ANWENDUNG15. Oktober 2024

In Deutschland bleibt Bargeld weiter wichtig – der Druck auf die Payment-Branche nimmt zu

Bigstock

Die globale Zahlungsverkehrsbranche verzeichnet weiterhin ein starkes Wachstum, obwohl sich regionale Unterschiede bemerkbar machen und Herausforderungen wie regulatorische Auflagen und technologische Modernisierung den Markt beeinflussen. Laut dem neuen „Global Payments Report 2024“ der Boston Consulting Group (BCG), der die Zahlungsströme und Erträge der Zahlungsdienstleister weltweit analysiert, belief sich der weltweite Umsatz der Branche im Jahr 2023 auf 1,8 Billionen US-Dollar – ein Anstieg gegenüber den 1,6 Billionen US-Dollar im Vorjahr.

Der Bericht zeigt, dass sich die Wachstumsdynamik regional stark unterscheidet. Während in Europa und Nordamerika eine Verlangsamung des Wachstums erwartet wird, prognostiziert die BCG für den asiatisch-pazifischen Raum, Lateinamerika sowie den Mittleren Osten und Afrika ein überdurchschnittliches Ertragswachstum.
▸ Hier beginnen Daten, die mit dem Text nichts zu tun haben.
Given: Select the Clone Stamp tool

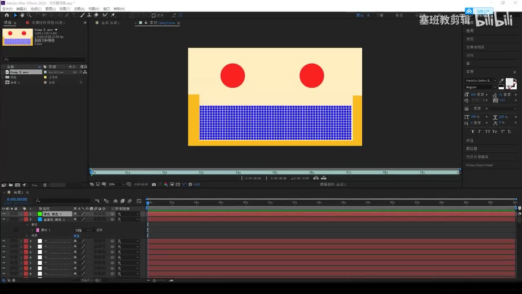Looking at the screenshot, I should tap(89, 15).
Bis 2028 soll der globale Ertragspool jährlich um etwa 5 Prozent auf 2,3 Billionen US-Dollar wachsen. „Die Herausforderung, rentables Wachstum zu erzielen, wird für die gesamte Zahlungsverkehrsbranche größer“, erklärt Markus Ampenberger, BCG-Experte für Zahlungsverkehr und Co-Autor der Studie. In Europa und Nordamerika wird ein durchschnittliches Wachstum von nur 3 Prozent pro Jahr erwartet, während Lateinamerika und der Mittlere Osten mit Wachstumsraten von 9 beziehungsweise 7 Prozent pro Jahr deutlich dynamischer abschneiden sollen.

Deutschland bleibt beim digitalen Bezahlen zurück

Deutschland zeigt sich weiterhin als eine der bargeldorientiertesten Gesellschaften in Europa. Mit durchschnittlich 304 elektronischen Transaktionen pro Kopf im Jahr 2023 liegt Deutschland im europäischen Vergleich im hinteren Drittel, nur übertroffen von Italien (194), Malta (243), Spanien (288) und Österreich (300). An der Spitze stehen hingegen die Norweger mit 815 Transaktionen pro Kopf, gefolgt von Luxemburg (753), Irland (705) und Dänemark (675).

Im Vergleich zum Vorjahr ist die Nutzung digitaler Zahlungsmittel in Deutschland um rund zehn Prozent angestiegen, dennoch liegt die Bargeldquote hierzulande immer noch vergleichsweise hoch – das ist ein Ansporn für Zahlungsdienstleister.“

Markus Ampenberger, BCG-Experte für Zahlungsverkehr

Instant Payments und Künstliche Intelligenz als Treiber

BCG

Ein wichtiger Trend in der Zahlungsverkehrsbranche sind Echtzeitzahlungen („Instant Payments“), die sich zunehmend etablieren. In über 60 Ländern sind mittlerweile Transaktionen in Echtzeit möglich, und auch erste Initiativen zur Erleichterung grenzüberschreitender Instant Payments gewinnen an Zugkraft. Besonders in Märkten wie Brasilien oder Indien ist die Akzeptanz bereits hoch. „Zahlungen in Echtzeit werden Auswirkungen auf das Liquiditätsmanagement sowie die Betrugs- und Sanktionsprüfung haben“, sagt Mireia Granzer, BCG-Expertin für Zahlungsverkehr und Co-Autorin der Studie. Um wettbewerbsfähig zu bleiben, müssen Zahlungsdienstleister ihre Backoffice-Strukturen anpassen und auf die 24/7-Anforderungen dieser neuen Technologie vorbereiten.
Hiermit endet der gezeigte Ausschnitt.